The problem really emerges when you put this in context of the finances of developing a new drug. Priya Sharma and Adrian Towse built a mathematical model of the cost price per one drug. All models are wrong in some fashion, but this one gives a reasonable look at the experience of the industry overall. The model says that on average, starting the discovery of a new drug is likely to lose money – they estimate an average net present value of a new antibiotic of negative $50m — that is, a loss of $50m after over 3 decades of hard work.
Nonetheless antibiotics grab attention of many market players. Merck spent more than $9 billion buying Cubist. What is the exact structure of the market?
It’s a relatively small pool of companies at present. Michael Kinch from Yale University estimated the market and found out that for the past 15 years 14 new companies hit the market and 36 left. Overall total of companies working on antibacterial programs is no more than 10.
What part does AstraZeneca take in this subject?

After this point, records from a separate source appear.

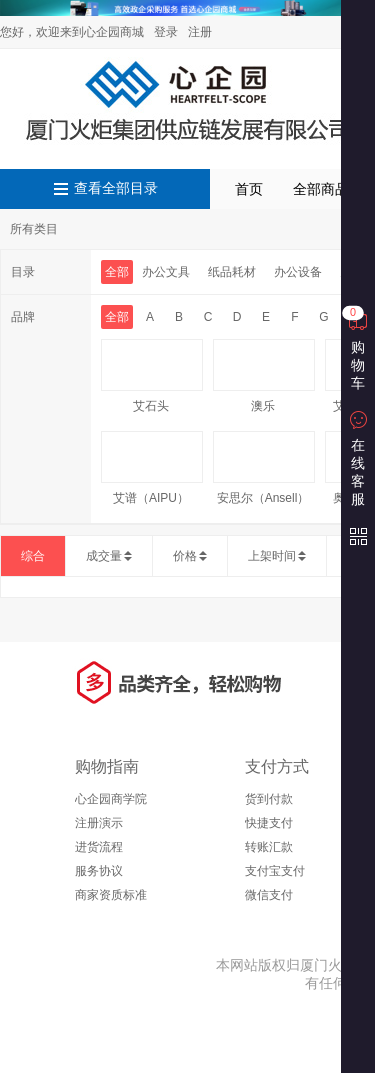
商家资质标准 (111, 895)
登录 (166, 32)
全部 (117, 272)
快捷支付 (269, 823)
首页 (249, 189)
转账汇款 (269, 847)
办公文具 (166, 272)
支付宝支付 (275, 871)
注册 (200, 32)
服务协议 (99, 871)
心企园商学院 (111, 799)
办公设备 (298, 272)
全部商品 (321, 189)
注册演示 (99, 823)
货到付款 (269, 799)
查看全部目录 (116, 188)
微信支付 (269, 895)
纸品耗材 (232, 272)
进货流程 (99, 847)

Our company has a pipeline of new drugs and antibiotics. In partnership with Actavis, we have a recently introduced drug for Gram-positive infections that is now approved and available in many markets around the world. We also have a very new drug for Gram-negative infections that was recently submitted for regulatory review in the EU. Finally, we have another Gram-negative drug at the start phase 1.
Although governments are providing funds for early drug discovery and development, the market itself remains a problem. Is there any way to make antibiotics production attractive to the industry?
We need to change the shape of the economics so that we unleash the power of private investment in collaboration with public funders.
A lot of ideas are being discussed right now. One that I like a lot is that of refundable tax credits. The notion here is that a governments agrees to pay some percentage of qualified research expenses in some specified areas. The payment comes either as a tax credit if you are paying taxes or just a cheque if you don’t have income on which to pay taxes. This is clever because the company still has to pay a share and won’t ever make money unless a new drug is invented. Both the UK and Australia use this mechanism.
Beyond this, we need to think of the antibiotics as insurance, or like battleships if you will. Why does a country buy a battleship? Do you buy it because you’re going to use it? No, we certainly hope not! But you better have one when it’s needed. You won’t have 20 years to develop it when you need it. Antibiotics are exactly like it. We need to think of it as insurance that we buy on an international level. We have it, we want it ready to go, in stock but we don’t want to use it. We don’t know how do to that yet. But that we should do it seems obvious.